Breakages in repetitive ribosomal DNA (rDNA) sequences can lead to rearrangements through non-allelic homologous recombination, a common source of genomic instability and human disease. Programmed breaks are an essential event in meiosis, however. Vader et al. have identified two proteins, Pch2 and Orc1, that protect the repetitive rDNA array from inappropriate breakages. Surprisingly, Sir2, which establishes the protective heterochromatin environment at rDNA, also makes the border between this heterochromatin and the neighbouring euchromatin susceptible to breaks. Such junctions are therefore at high risk for non-allelic homologous recombination in meiosis. DNA double strand breaks (DSBs) in repetitive sequences are a potent source of genomic instability, owing to the possibility of non-allelic homologous recombination (NAHR).

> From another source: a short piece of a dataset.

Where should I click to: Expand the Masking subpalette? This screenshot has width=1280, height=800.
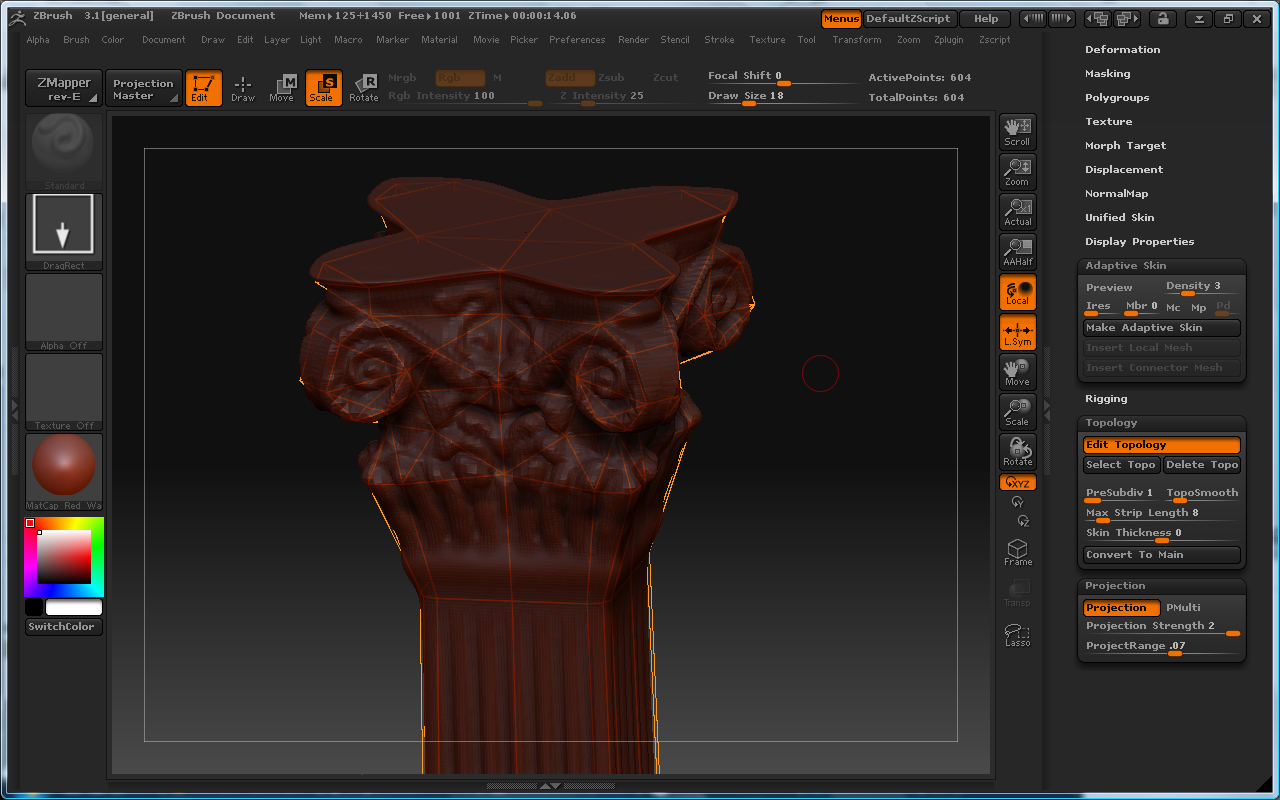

Repetitive sequences are especially at risk during meiosis, when numerous programmed DSBs are introduced into the genome to initiate meiotic recombination1. In the repetitive ribosomal DNA (rDNA) array of the budding yeast Saccharomyces cerevisiae, meiotic DSB formation is prevented in part through Sir2-dependent heterochromatin formation2,3. Here we show that the edges of the rDNA array are exceptionally susceptible to meiotic DSBs, revealing an inherent heterogeneity in the rDNA array. We find that this localized DSB susceptibility necessitates a border-specific protection system consisting of the meiotic ATPase Pch2 and the origin recognition complex subunit Orc1. Upon disruption of these factors, DSB formation and recombination increased specifically in the outermost rDNA repeats, leading to NAHR and rDNA instability. Notably, the Sir2-dependent heterochromatin of the rDNA itself was responsible for the induction of DSBs at the rDNA borders in pch2Δ cells. Thus, although the activity of Sir2 globally prevents meiotic DSBs in the rDNA, it creates a highly permissive environment for DSB formation at the junctions between heterochromatin and euchromatin. Heterochromatinized repetitive DNA arrays are abundant in most eukaryotic genomes. Our data define the borders of such chromatin domains as distinct high-risk regions for meiotic NAHR, the protection of which may be a universal requirement to prevent meiotic genome rearrangements that are associated with genomic diseases and birth defects.